* [Prompt]: Exactly the lines from the one with "You are a GUI" through the end of the data below must be set down, and no pictures with them.

* [Records for processing]:
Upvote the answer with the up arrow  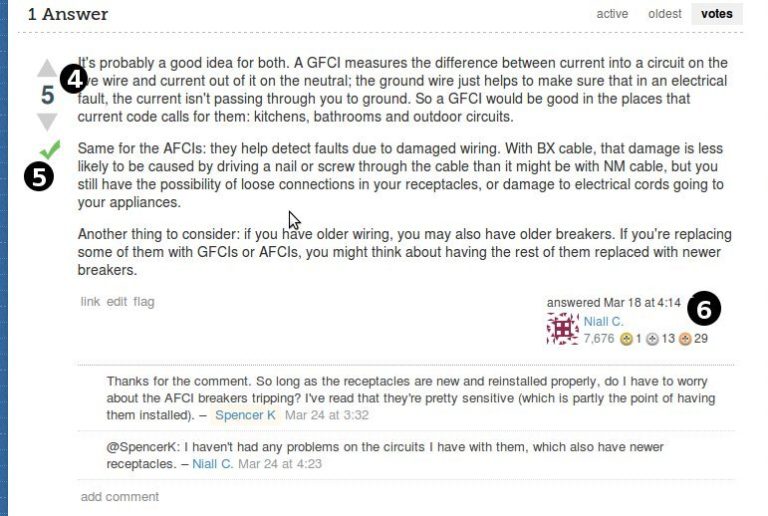tap(47, 68)
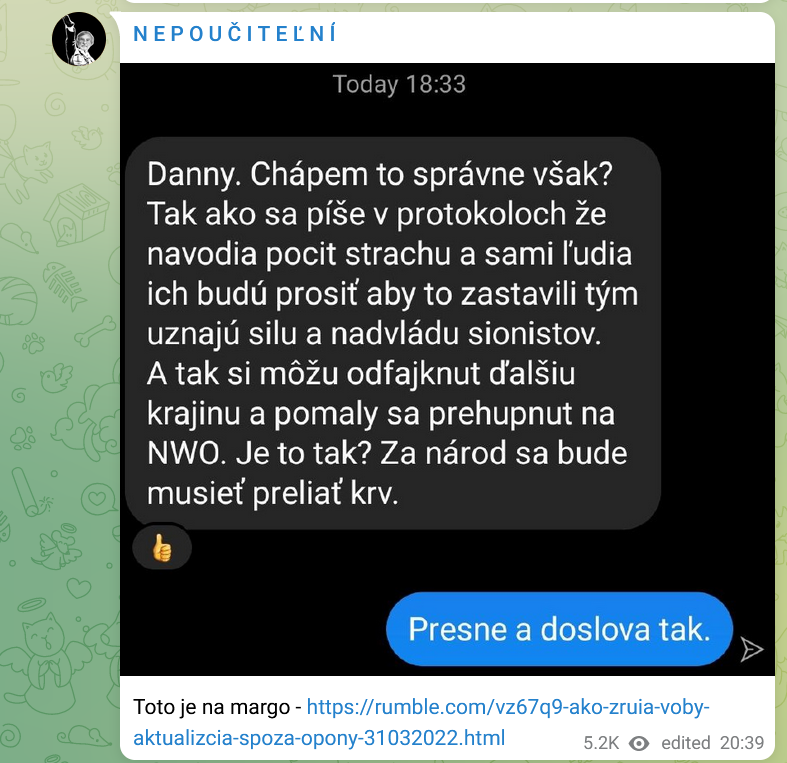Click the Today 18:33 date header

pos(400,84)
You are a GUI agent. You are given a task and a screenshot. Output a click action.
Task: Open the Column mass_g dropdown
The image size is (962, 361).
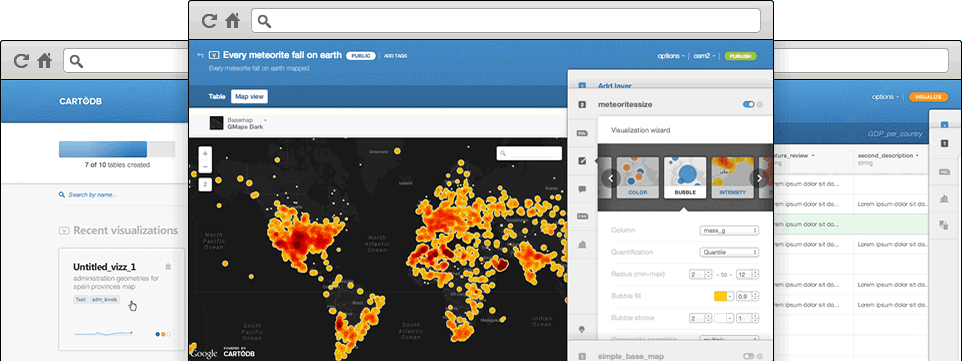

* [Result below]:
You are a GUI agent. You are given a task and a screenshot. Output a click action.
Task: Open the Column mass_g dropdown
The image size is (962, 361).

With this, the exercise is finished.